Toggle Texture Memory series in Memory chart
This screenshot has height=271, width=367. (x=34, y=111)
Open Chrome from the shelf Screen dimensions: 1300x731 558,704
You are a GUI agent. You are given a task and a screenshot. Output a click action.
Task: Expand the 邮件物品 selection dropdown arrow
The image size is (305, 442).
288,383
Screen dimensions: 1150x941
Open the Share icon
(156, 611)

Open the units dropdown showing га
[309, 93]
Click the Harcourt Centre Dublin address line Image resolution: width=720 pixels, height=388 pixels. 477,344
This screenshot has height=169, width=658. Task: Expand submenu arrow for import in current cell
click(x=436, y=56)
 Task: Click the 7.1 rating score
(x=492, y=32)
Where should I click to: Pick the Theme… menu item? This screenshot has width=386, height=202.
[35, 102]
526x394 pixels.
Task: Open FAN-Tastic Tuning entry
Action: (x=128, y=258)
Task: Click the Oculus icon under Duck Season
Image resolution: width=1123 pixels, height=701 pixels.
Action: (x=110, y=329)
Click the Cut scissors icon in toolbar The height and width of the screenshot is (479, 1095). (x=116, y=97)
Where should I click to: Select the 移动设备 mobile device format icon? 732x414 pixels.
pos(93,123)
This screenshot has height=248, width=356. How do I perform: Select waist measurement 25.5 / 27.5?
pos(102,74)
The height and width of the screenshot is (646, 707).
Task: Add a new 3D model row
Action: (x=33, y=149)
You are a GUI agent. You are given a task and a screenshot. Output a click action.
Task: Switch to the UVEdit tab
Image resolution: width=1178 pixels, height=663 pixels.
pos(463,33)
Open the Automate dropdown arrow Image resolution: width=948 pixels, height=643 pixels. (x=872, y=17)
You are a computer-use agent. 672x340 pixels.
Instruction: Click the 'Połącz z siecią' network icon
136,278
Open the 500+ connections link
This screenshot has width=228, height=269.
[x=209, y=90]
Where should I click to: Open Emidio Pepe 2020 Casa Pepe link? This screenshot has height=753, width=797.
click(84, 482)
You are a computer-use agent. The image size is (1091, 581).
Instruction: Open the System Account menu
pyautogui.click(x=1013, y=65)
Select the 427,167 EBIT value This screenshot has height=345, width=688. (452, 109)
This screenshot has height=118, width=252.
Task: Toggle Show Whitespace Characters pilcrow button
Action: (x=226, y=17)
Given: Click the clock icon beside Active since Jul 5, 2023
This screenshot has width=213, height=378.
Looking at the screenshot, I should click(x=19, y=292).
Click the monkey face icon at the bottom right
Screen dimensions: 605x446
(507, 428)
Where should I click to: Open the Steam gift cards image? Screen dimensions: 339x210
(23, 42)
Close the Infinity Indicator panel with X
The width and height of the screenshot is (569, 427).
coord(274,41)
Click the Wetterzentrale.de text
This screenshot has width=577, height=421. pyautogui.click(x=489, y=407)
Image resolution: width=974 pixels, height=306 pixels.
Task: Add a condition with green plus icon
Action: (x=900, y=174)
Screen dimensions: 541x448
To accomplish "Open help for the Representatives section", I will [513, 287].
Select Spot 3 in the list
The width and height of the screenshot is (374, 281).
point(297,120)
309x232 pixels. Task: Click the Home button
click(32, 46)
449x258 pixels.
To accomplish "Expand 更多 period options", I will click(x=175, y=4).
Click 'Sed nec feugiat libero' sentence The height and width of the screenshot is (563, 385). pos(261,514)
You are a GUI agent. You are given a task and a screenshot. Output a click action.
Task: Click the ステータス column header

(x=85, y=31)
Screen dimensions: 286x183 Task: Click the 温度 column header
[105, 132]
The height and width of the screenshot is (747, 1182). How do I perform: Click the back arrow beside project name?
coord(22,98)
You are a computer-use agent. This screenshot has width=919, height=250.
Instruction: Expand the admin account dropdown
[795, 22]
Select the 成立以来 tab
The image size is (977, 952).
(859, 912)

================================

-- EXERCISE --
Copy the data above in full, character for character.

-- SOLUTION TO THE EXERCISE --
Toggle Texture Memory series in Memory chart
This screenshot has height=271, width=367. (x=34, y=111)
Open Chrome from the shelf Screen dimensions: 1300x731 558,704
You are a GUI agent. You are given a task and a screenshot. Output a click action.
Task: Expand the 邮件物品 selection dropdown arrow
The image size is (305, 442).
288,383
Screen dimensions: 1150x941
Open the Share icon
(156, 611)

Open the units dropdown showing га
[309, 93]
Click the Harcourt Centre Dublin address line Image resolution: width=720 pixels, height=388 pixels. 477,344
This screenshot has height=169, width=658. Task: Expand submenu arrow for import in current cell
click(x=436, y=56)
 Task: Click the 7.1 rating score
(x=492, y=32)
Where should I click to: Pick the Theme… menu item? This screenshot has width=386, height=202.
[35, 102]
526x394 pixels.
Task: Open FAN-Tastic Tuning entry
Action: (x=128, y=258)
Task: Click the Oculus icon under Duck Season
Image resolution: width=1123 pixels, height=701 pixels.
Action: (x=110, y=329)
Click the Cut scissors icon in toolbar The height and width of the screenshot is (479, 1095). (x=116, y=97)
Where should I click to: Select the 移动设备 mobile device format icon? 732x414 pixels.
pos(93,123)
This screenshot has height=248, width=356. How do I perform: Select waist measurement 25.5 / 27.5?
pos(102,74)
The height and width of the screenshot is (646, 707).
Task: Add a new 3D model row
Action: (x=33, y=149)
You are a GUI agent. You are given a task and a screenshot. Output a click action.
Task: Switch to the UVEdit tab
Image resolution: width=1178 pixels, height=663 pixels.
pos(463,33)
Open the Automate dropdown arrow Image resolution: width=948 pixels, height=643 pixels. (x=872, y=17)
You are a computer-use agent. 672x340 pixels.
Instruction: Click the 'Połącz z siecią' network icon
136,278
Open the 500+ connections link
This screenshot has width=228, height=269.
[x=209, y=90]
Where should I click to: Open Emidio Pepe 2020 Casa Pepe link? This screenshot has height=753, width=797.
click(84, 482)
You are a computer-use agent. The image size is (1091, 581).
Instruction: Open the System Account menu
pyautogui.click(x=1013, y=65)
Select the 427,167 EBIT value This screenshot has height=345, width=688. (452, 109)
This screenshot has height=118, width=252.
Task: Toggle Show Whitespace Characters pilcrow button
Action: (x=226, y=17)
Given: Click the clock icon beside Active since Jul 5, 2023
This screenshot has width=213, height=378.
Looking at the screenshot, I should click(x=19, y=292).
Click the monkey face icon at the bottom right
Screen dimensions: 605x446
(507, 428)
Where should I click to: Open the Steam gift cards image? Screen dimensions: 339x210
(23, 42)
Close the Infinity Indicator panel with X
The width and height of the screenshot is (569, 427).
coord(274,41)
Click the Wetterzentrale.de text
This screenshot has width=577, height=421. pyautogui.click(x=489, y=407)
Image resolution: width=974 pixels, height=306 pixels.
Task: Add a condition with green plus icon
Action: (x=900, y=174)
Screen dimensions: 541x448
To accomplish "Open help for the Representatives section", I will [513, 287].
Select Spot 3 in the list
The width and height of the screenshot is (374, 281).
point(297,120)
309x232 pixels. Task: Click the Home button
click(32, 46)
449x258 pixels.
To accomplish "Expand 更多 period options", I will click(x=175, y=4).
Click 'Sed nec feugiat libero' sentence The height and width of the screenshot is (563, 385). pos(261,514)
You are a GUI agent. You are given a task and a screenshot. Output a click action.
Task: Click the ステータス column header

(x=85, y=31)
Screen dimensions: 286x183 Task: Click the 温度 column header
[105, 132]
The height and width of the screenshot is (747, 1182). How do I perform: Click the back arrow beside project name?
coord(22,98)
You are a computer-use agent. This screenshot has width=919, height=250.
Instruction: Expand the admin account dropdown
[795, 22]
Select the 成立以来 tab
The image size is (977, 952).
(859, 912)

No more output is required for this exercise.